◆ **Texte à lire**:
• • •

Le problème était-il insurmontable ?
Pour cette édition fac-similaire, je déplore aussi l'absence systématique des versos demeurés vierges, malgré la compensation d'une reproduction en taille réduite de la transcription d'un paragraphe de "Enfance" I en introduction. Les versos pour les 24 pages et pour les manuscrits en-dehors de "Génie" publiés par Vanier peuvent être consultés sur le site Gallica de la BNF.
Je déplore bien évidemment l'absence de reproductions photographiques de tous les poèmes en vers "nouvelle manière" publiés parallèlement aux poèmes en prose.
Je déplore aussi l'absence de reproductions photographiques plus poussées de pages des numéros 5 à 9 de la revue La Vogue.
Cela ruine en grande partie l'intérêt scientifique que prétend avoir cette édition fac-similaire. Nous avons seulement droit dans l'introduction à une photographie en miniature d'une page de couverture de la revue La Vogue, pas même une page avec le début de transcription et la mention du titre avec article, ce qui, pourtant, aurait participé de la fierté de cette publication à rétablir l'article. Nous n'avons même pas une photographie de la page finale des transcriptions dans le numéro 5 avec la mention "ARTHUR RIMBAUD" à la suite du texte intitulé "Ornières" !
L'accroche sur la quatrième de couverture annonçait fièrement : "La réponse est là". C'est faux, l'ouvrage est incomplet et ne permet à aucun des lecteurs qui s'en contentera de se faire une idée exacte et juste des indices manuscrits.
Il manque tout un appareil critique également à cet ouvrage.
Il faut se reporter pour cela à la préface de Steve Murphy et à deux doubles pages d'introduction. Or, il y a plein de problèmes qui sont passés sous silence. L'articulet sur deux pages "Les Illuminations à l’œuvre" contient des montages de photographies des manuscrits avec des tailles réduites, ce qui au passage diminue la part du texte d'analyse. Mais ces photographies sont légitimes et capitales même. Plusieurs feuillets ont été découpés pour devenir des feuillets autonomes. Les montages nous représentent visuellement le cas des transcriptions de "Fairy" et "Veillées" I et II, de "Génie" et "Dimanche", de "Promontoire" et "Guerre". Mais, il aurait été intéressant de préciser que face à ces trois feuillets découpés, nous avons deux autres manuscrits au moins qui semblent avoir fait les frais d'un découpage. Le manuscrit de "Après le Déluge" a lui aussi été découpé. La partie découpée a-t-elle été jetée par Rimbaud ? Mais pourquoi l'avoir découpée en ce cas ? Ou a-t-elle perdue ? Par Rimbaud lui-même ? Par une personnage dépositaire des manuscrits ? Par la revue La Vogue ? Par Vanier ? Le manuscrit paginé 12 a lui aussi été découpé et pour sa part ce serait à la fois sur sa partie supérieure et sa partie inférieure.

• • •

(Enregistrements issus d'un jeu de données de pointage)
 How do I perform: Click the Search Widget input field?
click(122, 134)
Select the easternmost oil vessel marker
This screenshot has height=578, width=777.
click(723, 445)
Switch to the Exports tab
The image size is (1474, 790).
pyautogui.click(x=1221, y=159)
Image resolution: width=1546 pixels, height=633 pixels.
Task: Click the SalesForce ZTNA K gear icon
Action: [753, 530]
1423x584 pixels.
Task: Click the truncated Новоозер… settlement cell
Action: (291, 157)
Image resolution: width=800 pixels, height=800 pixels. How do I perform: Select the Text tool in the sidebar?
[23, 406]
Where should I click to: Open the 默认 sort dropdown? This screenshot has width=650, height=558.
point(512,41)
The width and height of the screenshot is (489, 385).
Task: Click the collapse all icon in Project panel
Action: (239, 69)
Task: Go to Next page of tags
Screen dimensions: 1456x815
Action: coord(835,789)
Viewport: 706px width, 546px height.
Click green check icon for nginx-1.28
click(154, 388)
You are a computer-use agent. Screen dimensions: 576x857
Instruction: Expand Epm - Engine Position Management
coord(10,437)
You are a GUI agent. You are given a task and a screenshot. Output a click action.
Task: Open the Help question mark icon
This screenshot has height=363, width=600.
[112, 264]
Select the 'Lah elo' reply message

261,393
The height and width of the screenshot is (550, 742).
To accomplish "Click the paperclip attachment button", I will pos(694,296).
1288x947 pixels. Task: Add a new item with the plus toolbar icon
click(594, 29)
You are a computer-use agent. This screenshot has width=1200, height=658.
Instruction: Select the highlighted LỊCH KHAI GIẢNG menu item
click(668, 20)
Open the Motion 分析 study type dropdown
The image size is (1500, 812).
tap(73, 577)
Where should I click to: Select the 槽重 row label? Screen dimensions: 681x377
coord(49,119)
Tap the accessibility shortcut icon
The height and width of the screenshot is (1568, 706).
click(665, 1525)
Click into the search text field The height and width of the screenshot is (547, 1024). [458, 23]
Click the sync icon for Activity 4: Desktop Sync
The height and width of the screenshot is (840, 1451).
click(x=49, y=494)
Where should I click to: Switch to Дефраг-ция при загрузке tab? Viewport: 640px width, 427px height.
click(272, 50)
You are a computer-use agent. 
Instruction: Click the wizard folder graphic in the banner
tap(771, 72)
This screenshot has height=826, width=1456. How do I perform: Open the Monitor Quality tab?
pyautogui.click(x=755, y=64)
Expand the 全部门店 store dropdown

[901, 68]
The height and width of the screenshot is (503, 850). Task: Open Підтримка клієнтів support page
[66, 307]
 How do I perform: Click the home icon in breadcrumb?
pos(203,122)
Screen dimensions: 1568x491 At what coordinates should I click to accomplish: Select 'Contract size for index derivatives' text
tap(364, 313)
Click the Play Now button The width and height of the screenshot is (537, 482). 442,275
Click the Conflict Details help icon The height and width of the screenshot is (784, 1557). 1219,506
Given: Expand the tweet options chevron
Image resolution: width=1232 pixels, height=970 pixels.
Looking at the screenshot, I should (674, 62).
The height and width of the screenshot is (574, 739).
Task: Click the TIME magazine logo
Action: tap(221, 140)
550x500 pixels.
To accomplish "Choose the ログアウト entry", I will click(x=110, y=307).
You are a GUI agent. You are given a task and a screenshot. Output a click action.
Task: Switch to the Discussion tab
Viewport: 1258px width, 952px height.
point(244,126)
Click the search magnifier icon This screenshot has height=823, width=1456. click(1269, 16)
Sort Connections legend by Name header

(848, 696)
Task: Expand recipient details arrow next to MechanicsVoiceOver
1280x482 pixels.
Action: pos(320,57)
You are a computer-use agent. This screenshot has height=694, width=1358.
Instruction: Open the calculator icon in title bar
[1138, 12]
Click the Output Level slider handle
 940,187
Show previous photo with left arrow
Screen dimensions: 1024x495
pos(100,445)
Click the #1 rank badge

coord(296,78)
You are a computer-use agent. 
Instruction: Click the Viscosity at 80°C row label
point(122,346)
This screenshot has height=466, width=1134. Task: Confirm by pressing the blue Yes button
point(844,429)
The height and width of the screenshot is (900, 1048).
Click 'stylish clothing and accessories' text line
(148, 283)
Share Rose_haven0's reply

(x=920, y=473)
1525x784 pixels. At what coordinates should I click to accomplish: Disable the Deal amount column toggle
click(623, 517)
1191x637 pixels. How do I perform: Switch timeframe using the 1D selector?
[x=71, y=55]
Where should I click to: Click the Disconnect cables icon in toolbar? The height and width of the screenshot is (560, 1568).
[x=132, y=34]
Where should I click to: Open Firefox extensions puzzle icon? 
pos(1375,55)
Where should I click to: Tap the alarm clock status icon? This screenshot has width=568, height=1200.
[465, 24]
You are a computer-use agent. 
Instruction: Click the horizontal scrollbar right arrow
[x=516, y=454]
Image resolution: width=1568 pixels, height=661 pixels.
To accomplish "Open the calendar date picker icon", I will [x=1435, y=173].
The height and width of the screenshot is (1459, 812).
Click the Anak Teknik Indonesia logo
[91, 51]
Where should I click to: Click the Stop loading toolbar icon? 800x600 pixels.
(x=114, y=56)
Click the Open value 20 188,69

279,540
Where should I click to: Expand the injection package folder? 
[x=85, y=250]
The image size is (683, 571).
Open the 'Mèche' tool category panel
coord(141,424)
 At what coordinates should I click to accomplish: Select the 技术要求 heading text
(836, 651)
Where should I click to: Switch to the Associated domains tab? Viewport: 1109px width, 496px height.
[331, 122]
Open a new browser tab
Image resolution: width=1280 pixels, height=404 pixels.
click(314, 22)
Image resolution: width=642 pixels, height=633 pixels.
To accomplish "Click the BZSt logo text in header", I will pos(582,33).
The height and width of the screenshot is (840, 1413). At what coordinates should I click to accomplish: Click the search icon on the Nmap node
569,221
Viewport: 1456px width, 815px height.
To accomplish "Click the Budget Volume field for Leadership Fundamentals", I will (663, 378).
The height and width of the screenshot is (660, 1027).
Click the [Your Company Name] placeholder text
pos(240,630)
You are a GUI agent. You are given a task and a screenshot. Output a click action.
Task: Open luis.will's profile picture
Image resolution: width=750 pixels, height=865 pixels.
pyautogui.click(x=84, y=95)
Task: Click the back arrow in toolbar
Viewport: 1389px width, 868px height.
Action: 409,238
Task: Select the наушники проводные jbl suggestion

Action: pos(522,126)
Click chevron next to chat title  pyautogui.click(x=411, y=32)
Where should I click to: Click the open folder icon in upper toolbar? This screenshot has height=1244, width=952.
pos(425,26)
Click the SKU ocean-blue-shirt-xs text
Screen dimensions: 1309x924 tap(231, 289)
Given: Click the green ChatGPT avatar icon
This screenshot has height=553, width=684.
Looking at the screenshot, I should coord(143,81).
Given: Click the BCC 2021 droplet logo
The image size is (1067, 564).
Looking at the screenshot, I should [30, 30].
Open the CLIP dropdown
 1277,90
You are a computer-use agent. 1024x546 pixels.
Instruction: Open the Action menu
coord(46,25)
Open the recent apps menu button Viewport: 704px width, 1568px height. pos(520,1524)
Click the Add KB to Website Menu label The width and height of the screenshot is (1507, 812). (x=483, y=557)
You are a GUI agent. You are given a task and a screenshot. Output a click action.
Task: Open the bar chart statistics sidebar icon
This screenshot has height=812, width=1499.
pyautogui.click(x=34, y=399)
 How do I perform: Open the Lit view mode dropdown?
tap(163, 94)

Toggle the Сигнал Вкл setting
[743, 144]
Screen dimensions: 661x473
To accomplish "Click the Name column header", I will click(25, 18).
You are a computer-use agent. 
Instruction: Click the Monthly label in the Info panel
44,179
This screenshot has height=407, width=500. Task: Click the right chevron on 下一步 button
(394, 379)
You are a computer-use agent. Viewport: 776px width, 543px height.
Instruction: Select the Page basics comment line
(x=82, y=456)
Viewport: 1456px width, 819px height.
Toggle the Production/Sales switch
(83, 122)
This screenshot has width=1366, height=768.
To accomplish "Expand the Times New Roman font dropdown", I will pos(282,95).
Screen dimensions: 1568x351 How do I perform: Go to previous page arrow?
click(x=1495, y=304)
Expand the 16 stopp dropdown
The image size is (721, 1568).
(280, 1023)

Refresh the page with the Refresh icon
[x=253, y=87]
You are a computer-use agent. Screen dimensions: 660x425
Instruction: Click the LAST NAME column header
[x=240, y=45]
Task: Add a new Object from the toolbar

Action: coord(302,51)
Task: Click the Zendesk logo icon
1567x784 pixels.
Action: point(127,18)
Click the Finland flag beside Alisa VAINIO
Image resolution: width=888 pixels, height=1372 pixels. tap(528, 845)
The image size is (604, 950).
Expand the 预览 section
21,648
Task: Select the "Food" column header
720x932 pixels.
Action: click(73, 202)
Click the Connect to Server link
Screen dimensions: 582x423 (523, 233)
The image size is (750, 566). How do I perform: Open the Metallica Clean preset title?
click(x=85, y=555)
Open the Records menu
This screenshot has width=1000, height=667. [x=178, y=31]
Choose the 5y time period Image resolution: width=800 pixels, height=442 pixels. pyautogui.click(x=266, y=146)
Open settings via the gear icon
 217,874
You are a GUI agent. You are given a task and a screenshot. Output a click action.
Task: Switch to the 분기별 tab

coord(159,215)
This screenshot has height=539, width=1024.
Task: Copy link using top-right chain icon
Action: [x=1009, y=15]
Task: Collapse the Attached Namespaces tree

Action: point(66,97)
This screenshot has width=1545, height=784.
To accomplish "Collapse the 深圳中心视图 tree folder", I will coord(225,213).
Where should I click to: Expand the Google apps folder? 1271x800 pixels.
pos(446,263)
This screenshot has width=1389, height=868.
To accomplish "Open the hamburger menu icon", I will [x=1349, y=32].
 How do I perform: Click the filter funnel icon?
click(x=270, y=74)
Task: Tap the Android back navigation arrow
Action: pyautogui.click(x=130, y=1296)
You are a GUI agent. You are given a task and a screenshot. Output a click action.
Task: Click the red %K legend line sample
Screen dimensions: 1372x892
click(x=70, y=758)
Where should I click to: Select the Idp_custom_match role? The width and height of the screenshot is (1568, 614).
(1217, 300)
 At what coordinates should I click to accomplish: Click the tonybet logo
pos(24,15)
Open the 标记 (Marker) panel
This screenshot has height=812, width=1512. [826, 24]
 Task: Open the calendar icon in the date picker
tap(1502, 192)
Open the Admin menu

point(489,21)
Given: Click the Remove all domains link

• • •

◆ **Consigne à suivre**:
Recopiez mot pour mot la partie du texte sur l'édition fac-similaire qui commence aux mots « L'accroche sur la » et s'arrête après « des indices manuscrits. ».

◆ **Résultat de l'exercice**:
L'accroche sur la quatrième de couverture annonçait fièrement : "La réponse est là". C'est faux, l'ouvrage est incomplet et ne permet à aucun des lecteurs qui s'en contentera de se faire une idée exacte et juste des indices manuscrits.